What Bozza is pitching for is, ultimately, more and bigger piles of money for Himself Personally Now. This will ostensibly mean better public services, but given the Johnson penchant for spraying money up the wall on vanity bikes, vanity buses and a vanity cable car, any reporter with their bullshit detector in working order should at the first mention of this be hearing the siren sounding.
Moreover, this should be compared and contrasted with the ridicule heaped on Livingstone for suggesting a greater role for the Mayor less than a fortnight ago: Dominiczak dismissed it as “Ken Livingstone’s Independent Republic Of London”, and pundit Melanie McDonagh likened the idea to an Ealing comedy. They went quiet when Bozza suggested something very similar on education.

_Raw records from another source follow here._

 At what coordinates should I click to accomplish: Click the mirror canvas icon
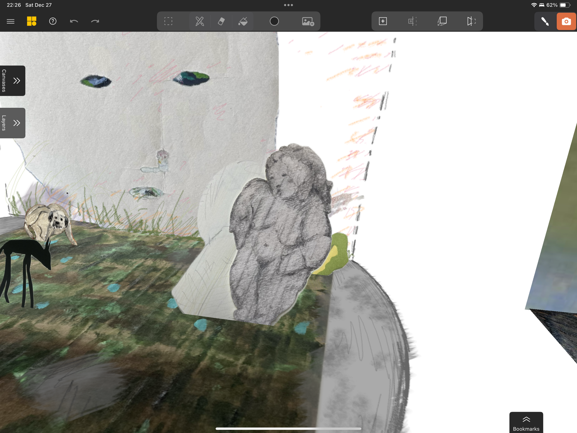pyautogui.click(x=471, y=21)
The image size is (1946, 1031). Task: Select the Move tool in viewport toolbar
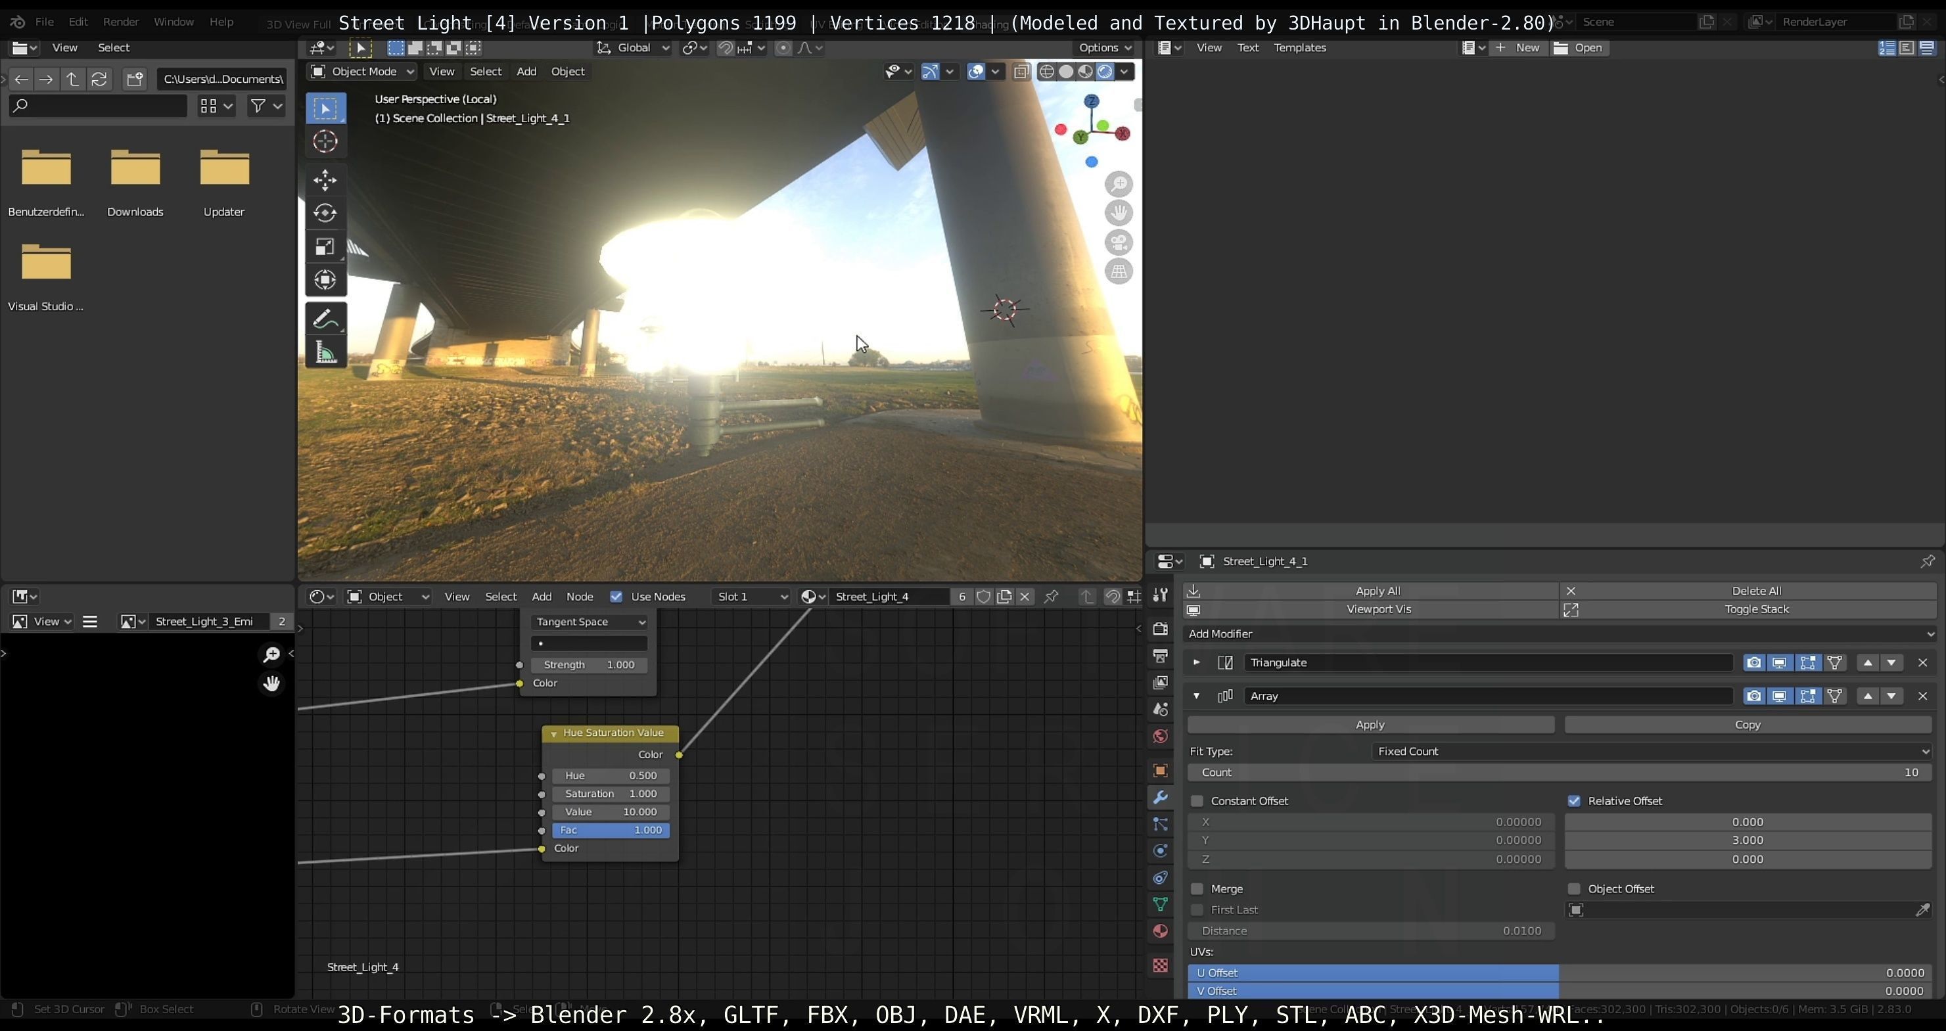(325, 180)
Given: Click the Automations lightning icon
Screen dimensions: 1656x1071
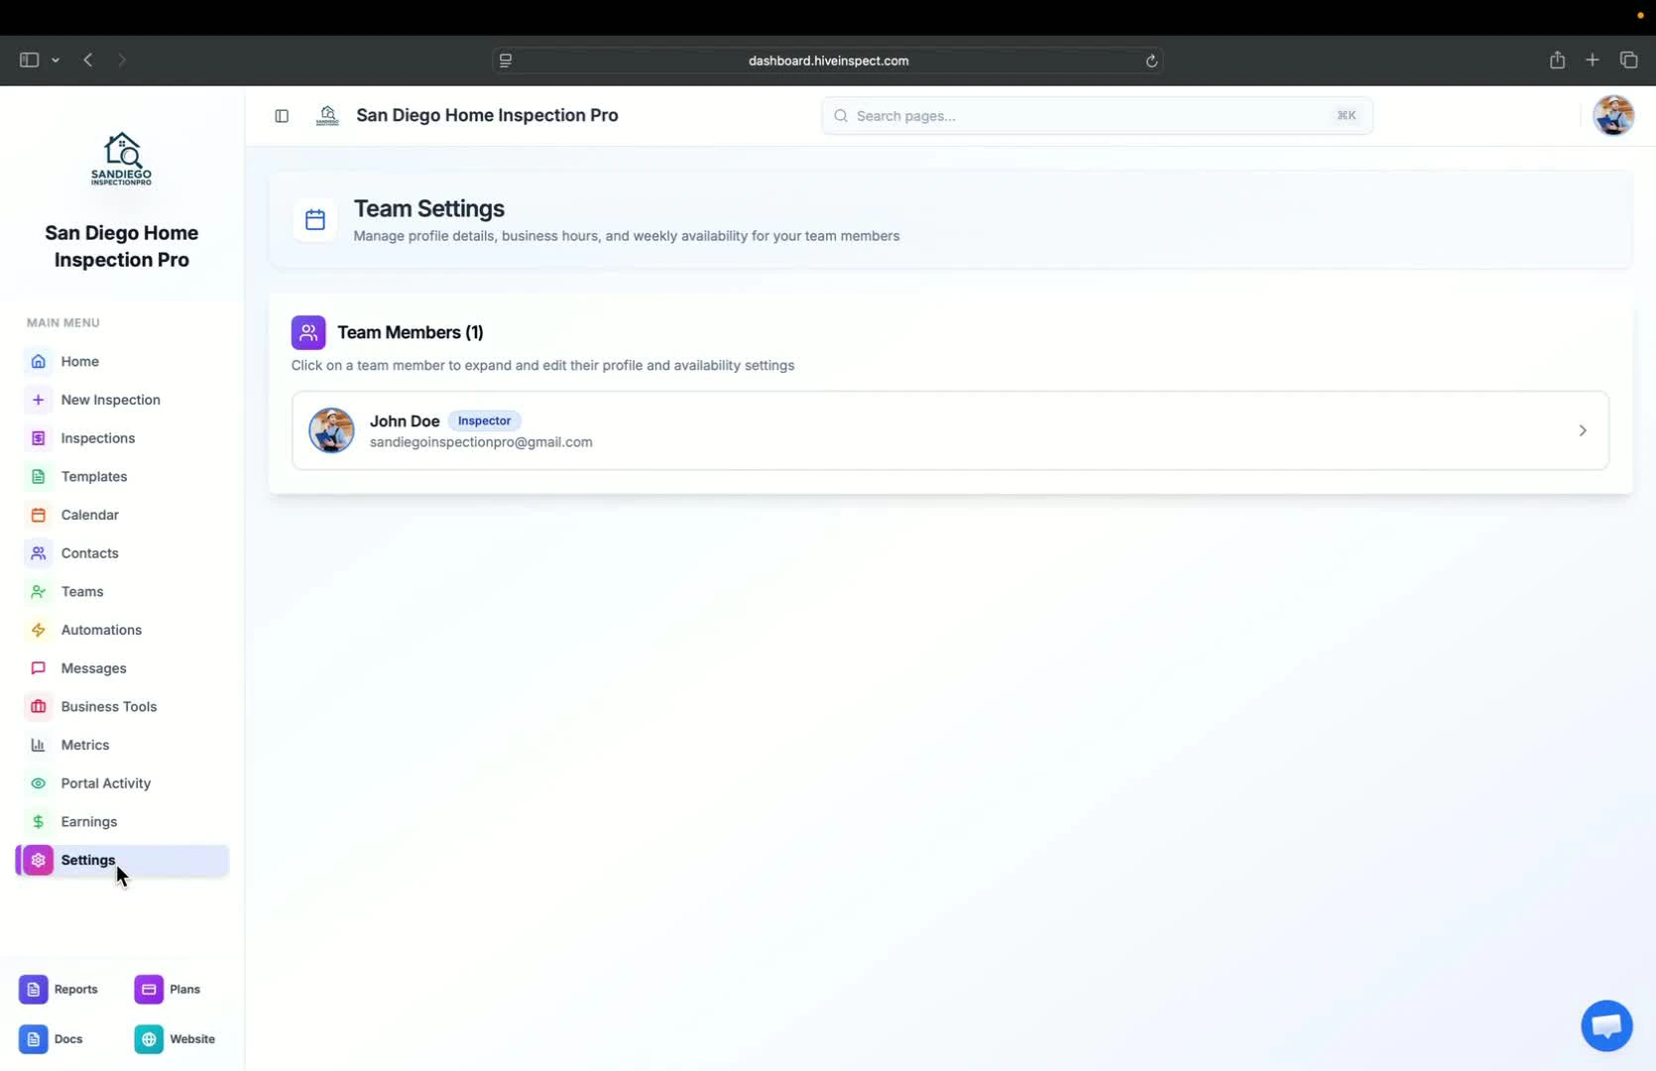Looking at the screenshot, I should (x=38, y=630).
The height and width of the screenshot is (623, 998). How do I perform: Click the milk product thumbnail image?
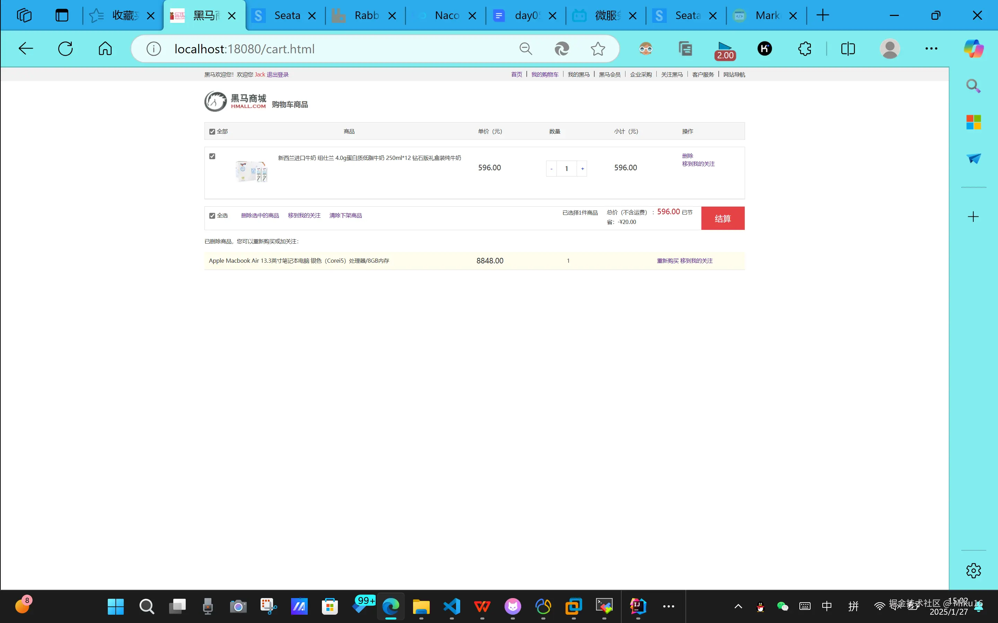point(251,171)
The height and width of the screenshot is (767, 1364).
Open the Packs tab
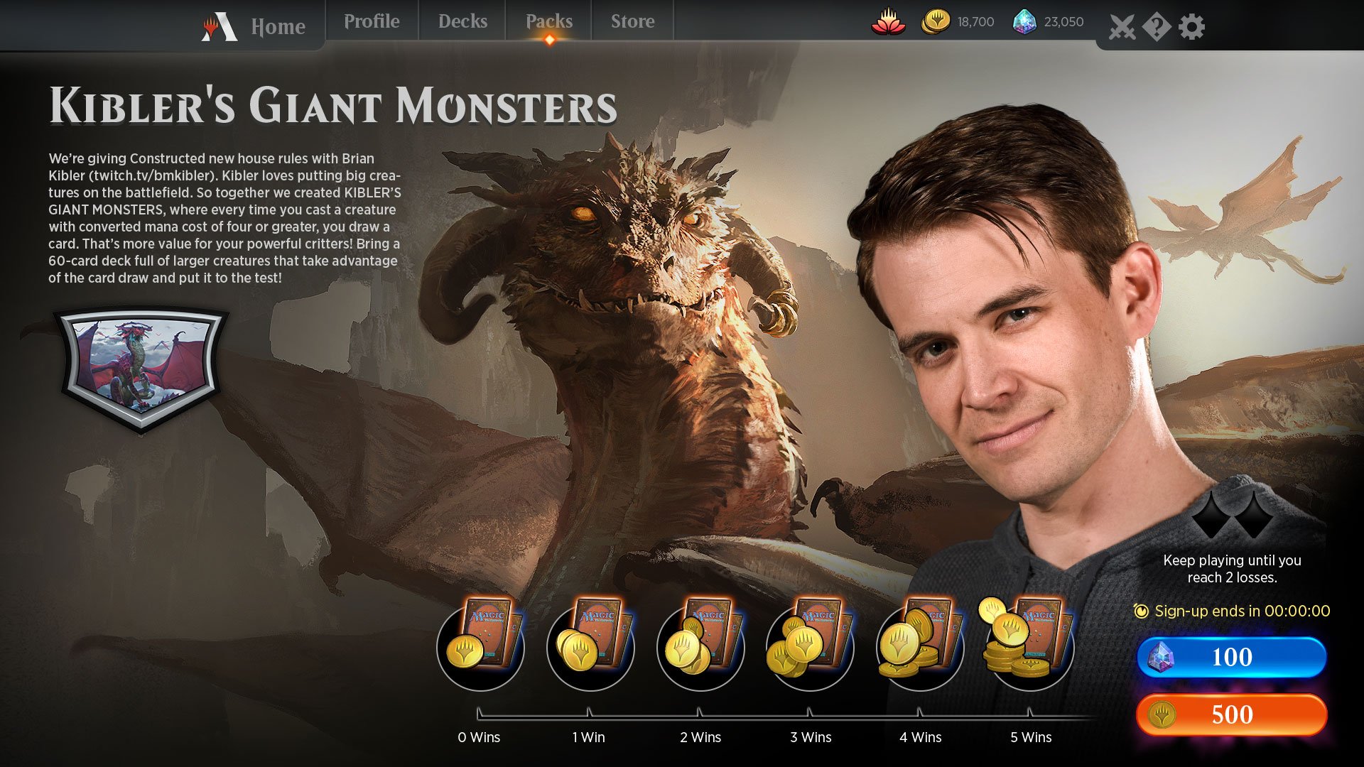click(x=548, y=21)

And the numbers in today’s piece are selectively presented. Firstly, readers get “The equivalent of £2,500 for every Londoner goes to other parts of the UK rather than being spent on schools, hospitals, transport and fighting crime in the capital”, but then this is clarified with “Around £1 in every £5 earned in the capital subsidises the rest of the UK” which is not the same thing.
Many of those paying those taxes don’t live in Greater London, so the comparison is pointless. And, once again, the hacks should be picking this up. They would have done if the pitch had come from any of Bozza’s opponents. Instead, there is praise for the idea, “London devo-max is hard to resist” from Tony Travers of the LSE, who really ought to know better.
So the answer to the question is no. The Standard ain’t even handed.